OASIS Mailing List ArchivesView the OASIS mailing list archive below
or browse/search using MarkMail.


Help: OASIS Mailing Lists Help | MarkMail Help

[Date Prev] | [Thread Prev] | [Thread Next] | [Date Next] -- [Date Index] | [Thread Index]
Is XML only half finished? The X Refactor

Where is XML thriving? 
* Industrial document production using semantic markup: the traditional SGML market of high complexity, multi-publishing, and long life span.
* Desktop office formats using XML-in-ZIP: ODF and OOXML
* Data that has mixed content 
* Data that absolutely needs schema validation as it goes through a network of processing: such as HL7
Where is XML not thriving?
* SGML on the Web 
* Ephemeral data interchange (JSON wins)
* Configuration files (property files/JSON/YAML/etc)
* Minimal markup (markdown wins)
* Where the complexity of XSD etc does not provide a targetted enough bang per buck.
What have been the pain points for XML over the years?
* Inefficiency.  Processing pipeline often need to reparse the document. All processing is done post-parse, and consequently XML pipelines are unnecessarily heavyweight.
* It is not minimal. An even tinier version might be faster, easier to implement, neater. 
* Maths users need named entities.  
* Domain Specific syntaxes show that terseness should not be dismissed as being of minimal importance.
* DTDs were simplified and made optional on the expectation that a downstream process could then do the validation: however, only Schematron has a standard format for reporting types (linked by XPath) and errors. There is no standard XML format for the XSD PSVI. 
* Namespaces are crippled because they are not versioned: and processing software does not support wildcarding or remapping. Consequenty, changing the version of the namespace breaks software. 
* XML element or attribute names, PIs and Comments strings that  containing non-ASCII characters may be corrupted by transcoding out of Unicode.
* A bit too strict on syntax errors.
* XSD tried to elaborate every possible use of parameter entities and tease them out into separate facilities.  It did not reconstruct several major ones, notably conditional sections. This has the consequence of reducing XML's efficiency as a formatting language.
* XInclude only partly reconstructed the functionality of general entities. 
* The XML specification sections on how to represent "<" in entity declarations gives me a headache.
* Little domain specific languages have not gone away:  we have dates, TeX maths, URLs, JSON, CSV, and so on.
* XSLT is becoming more complex and full-featured with the result that there must be fewer complete implementations. Because there is no-where else, to go, it has needed to add support for JSON, streaming and database-query-influenced XPaths. 
Is there a way to address these pain points and evolve XML?  I think there is, and to clawback many features lost from XML while keeping a neat, simple pipeline that causes the least disruption to current APIs.
Here is what I am thinking. XML is evolved into a notional pipeline of up to five steps:  XML Macro Processor, Fully Resolved XML Processor, Notation Expander, Validation Processing, and Decorating Post-Processor.  Lets call it "The X Refactor".

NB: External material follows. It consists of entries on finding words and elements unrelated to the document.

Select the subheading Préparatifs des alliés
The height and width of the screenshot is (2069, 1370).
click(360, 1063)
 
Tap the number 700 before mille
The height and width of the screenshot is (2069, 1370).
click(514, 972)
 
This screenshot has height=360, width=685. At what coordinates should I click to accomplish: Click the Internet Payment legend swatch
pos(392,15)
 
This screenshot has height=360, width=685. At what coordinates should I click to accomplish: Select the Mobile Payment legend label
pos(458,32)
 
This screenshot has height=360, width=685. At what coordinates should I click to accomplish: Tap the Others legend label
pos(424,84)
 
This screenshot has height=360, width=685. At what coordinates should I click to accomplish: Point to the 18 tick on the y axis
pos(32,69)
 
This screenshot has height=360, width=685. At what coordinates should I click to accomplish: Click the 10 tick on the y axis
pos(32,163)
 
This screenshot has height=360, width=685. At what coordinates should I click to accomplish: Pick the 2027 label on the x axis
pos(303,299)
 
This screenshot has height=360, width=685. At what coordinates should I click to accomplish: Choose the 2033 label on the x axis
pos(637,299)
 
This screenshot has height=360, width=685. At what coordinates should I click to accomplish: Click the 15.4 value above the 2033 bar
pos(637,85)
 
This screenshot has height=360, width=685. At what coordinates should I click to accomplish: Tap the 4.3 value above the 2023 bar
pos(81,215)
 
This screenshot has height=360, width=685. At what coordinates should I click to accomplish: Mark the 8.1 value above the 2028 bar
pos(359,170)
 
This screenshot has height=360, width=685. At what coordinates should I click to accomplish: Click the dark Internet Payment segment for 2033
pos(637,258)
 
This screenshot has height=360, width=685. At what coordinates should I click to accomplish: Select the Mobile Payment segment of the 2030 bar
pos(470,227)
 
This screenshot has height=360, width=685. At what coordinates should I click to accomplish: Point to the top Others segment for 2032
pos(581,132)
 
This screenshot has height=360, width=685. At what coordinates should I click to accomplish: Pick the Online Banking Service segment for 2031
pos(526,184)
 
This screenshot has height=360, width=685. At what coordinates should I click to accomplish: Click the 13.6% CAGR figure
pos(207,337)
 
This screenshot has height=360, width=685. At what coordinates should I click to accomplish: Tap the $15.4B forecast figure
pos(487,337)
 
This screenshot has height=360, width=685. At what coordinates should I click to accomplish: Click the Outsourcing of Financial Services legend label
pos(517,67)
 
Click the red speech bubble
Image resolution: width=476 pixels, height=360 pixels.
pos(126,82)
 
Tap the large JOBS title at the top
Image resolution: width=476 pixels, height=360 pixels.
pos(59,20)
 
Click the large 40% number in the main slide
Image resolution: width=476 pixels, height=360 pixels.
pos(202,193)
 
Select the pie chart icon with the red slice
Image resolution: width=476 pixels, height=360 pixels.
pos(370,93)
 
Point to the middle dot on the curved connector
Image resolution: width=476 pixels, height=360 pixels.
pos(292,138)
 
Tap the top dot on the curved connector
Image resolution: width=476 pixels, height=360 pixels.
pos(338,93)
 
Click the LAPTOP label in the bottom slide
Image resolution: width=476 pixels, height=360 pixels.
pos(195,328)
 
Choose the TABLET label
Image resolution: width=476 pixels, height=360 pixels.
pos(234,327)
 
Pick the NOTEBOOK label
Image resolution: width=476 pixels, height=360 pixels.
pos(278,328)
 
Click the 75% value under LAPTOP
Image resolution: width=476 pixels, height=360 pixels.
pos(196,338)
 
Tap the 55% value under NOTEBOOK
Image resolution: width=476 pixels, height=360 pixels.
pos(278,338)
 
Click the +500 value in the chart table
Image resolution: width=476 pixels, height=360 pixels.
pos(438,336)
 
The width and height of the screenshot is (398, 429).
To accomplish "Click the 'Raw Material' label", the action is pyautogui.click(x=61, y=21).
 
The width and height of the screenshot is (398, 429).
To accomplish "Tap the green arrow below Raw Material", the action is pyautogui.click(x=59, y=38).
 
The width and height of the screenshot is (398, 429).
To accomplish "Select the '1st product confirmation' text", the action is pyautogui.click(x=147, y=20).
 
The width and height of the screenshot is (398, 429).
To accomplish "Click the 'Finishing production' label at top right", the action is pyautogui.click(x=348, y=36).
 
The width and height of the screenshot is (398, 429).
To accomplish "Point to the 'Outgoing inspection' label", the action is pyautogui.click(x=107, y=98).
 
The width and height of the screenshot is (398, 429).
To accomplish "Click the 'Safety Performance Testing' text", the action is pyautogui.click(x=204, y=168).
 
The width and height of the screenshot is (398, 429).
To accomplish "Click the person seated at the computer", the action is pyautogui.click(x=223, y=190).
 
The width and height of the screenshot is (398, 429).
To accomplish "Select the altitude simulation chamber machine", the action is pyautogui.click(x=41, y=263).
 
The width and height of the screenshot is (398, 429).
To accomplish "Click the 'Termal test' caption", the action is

1) "XML Macro Processor" Full featured macro-processor, taking the features of M4:  text substitution, file insertion, conditional text.  Just before the advent of XML, Dave Peterson had proposed to the ISO committee enhancing the marked section mechanism with better conditional logic (nots, and, or, etc), so this is not a left-fielddea.  (This is an enhanced standalone version of  what SGML calls the  "Entity Manager". )

    Suggestion:  Input: bytes. Output: fully resolved XML Unicode text.  

2) Fully Resolved XML Processor  Stripped back XML processor without encoding handling, DOCTYPE declaration, CDATA sections, entity references, numeric character references.

Suggestion: Input: Unicode text.  Output: XML event stream.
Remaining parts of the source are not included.